4.1 The logic of hypothesis testing
Central to all statistical testing is the underlying logic of hypothesis testing. All of the statistical tests that we cover in this module are built on this logic - and so it marks a great place for us to start our venture into inferential statistics.
4.1.1 Revisiting the hypotheses
In Module 4 on Canvas, you will have had the chance to write your own hypothesis. This hypothesis guides the overall research and methodological design of our studies. However, you may have noticed that the hypotheses discussed in the video are not quite in the same format. This is because ‘hypothesis’ in this context refers to statistical hypotheses.
Statistical hypotheses are formal statements that we use when testing for an effect. As mentioned in the video above, we propose two contrasting hypotheses when we want to do statistical testing:
- The null hypothesis (\(H_0\)) - that there is no effect or difference
- The alternative hypothesis (\(H_1\)) - that there is an effect or difference
We can never know for sure whether one hypothesis is correct over the other. Instead, we choose to either reject or not reject the null hypothesis.
4.1.2 The issue of tails
There are two main types of alternative hypotheses:
- Two-tailed: we hypothesise that something is happening regardless of whether it’s greater, smaller, increasing, decreasing etc…
- One-tailed: we hypothesise that the effect has a direction
In a two-tailed hypothesis, we predict that an effect is occuring but we don’t predict anything beyond that.

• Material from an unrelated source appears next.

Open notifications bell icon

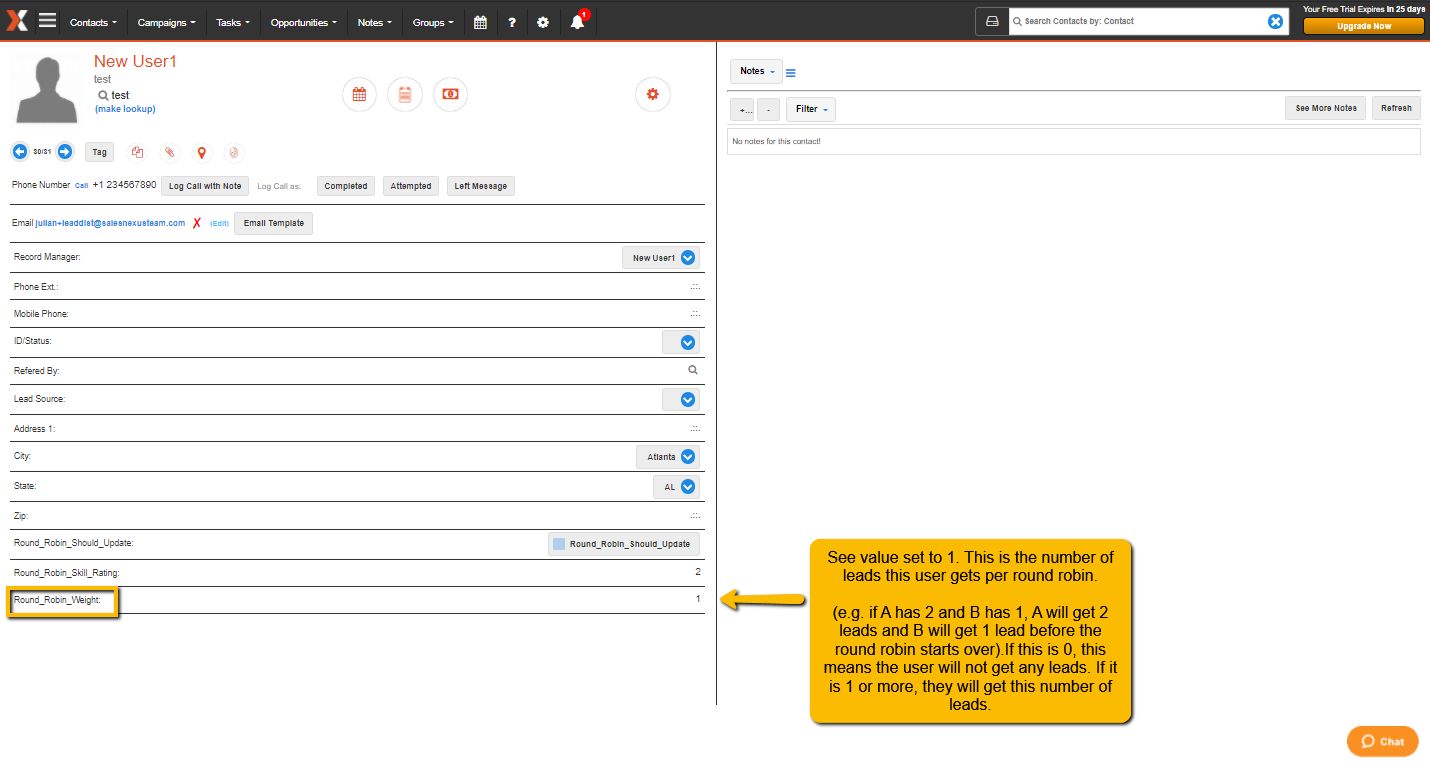tap(578, 21)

For example, if we are comparing whether two groups are different our alternative hypothesis would be that they are different - but we don’t predict whether group A will be bigger than group B or vice versa. These are sometimes called non-directional hypotheses.
The blue areas on the curve on the right represent a 0.05 level of signifiance for a two-tailed hypothesis test. This is essentially how likely it is that we would observe our effect/difference if nothing was happening. If a difference is large enough that it falls within these blue tails, it is statistically significant. This is because if nothing really was happening, it would be unlikely that we see an effect/difference this big. Therefore, we would choose to reject the null hypothesis at this would fall below our chosen significance level.

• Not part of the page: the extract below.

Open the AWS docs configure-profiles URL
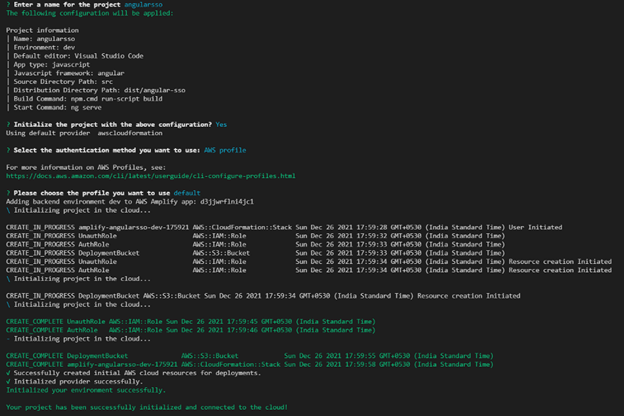 tap(150, 175)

In a one-tailed hypothesis, we predict that the effect exists in a specific direction (hence, they are directional hypotheses). For example, we might predict that Group A is bigger than Group B. Or, we might predict that as X increases, Y increases too.
The two curves below show the significance levels for one-tailed hypotheses. If we predicted that Group A was smaller than Group B, we would only reject the null hypothesis if Group A really was smaller than Group B, and this difference was large enough to be statistically significant (i.e. within one of the green tails).